## Task to complete:
Output word for word the lines from the one with "The image size is (812, 388)." to the final line of the data, both ends included, but skip the pictures.

*** Opening of Data supplied ***

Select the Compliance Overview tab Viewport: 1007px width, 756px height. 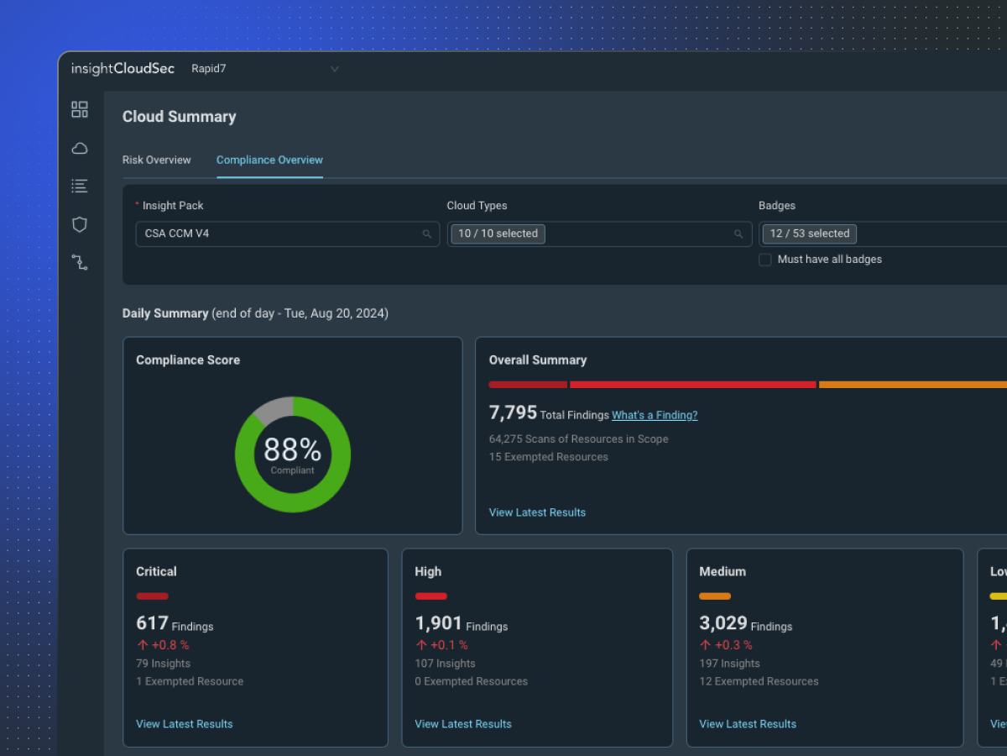click(x=269, y=160)
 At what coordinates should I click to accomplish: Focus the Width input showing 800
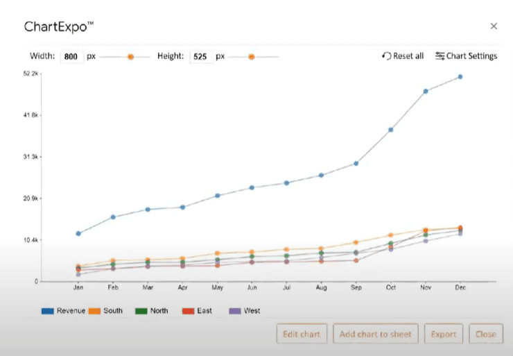[72, 57]
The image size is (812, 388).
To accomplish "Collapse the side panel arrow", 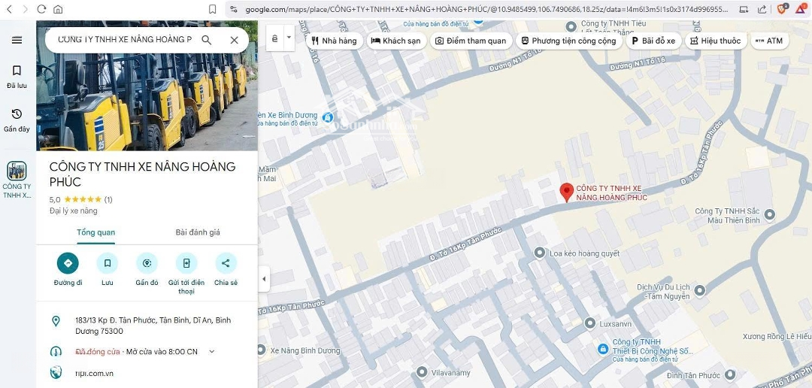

*** Close of Data supplied ***

## Result of this task:
The image size is (812, 388).
To accomplish "Collapse the side panel arrow", 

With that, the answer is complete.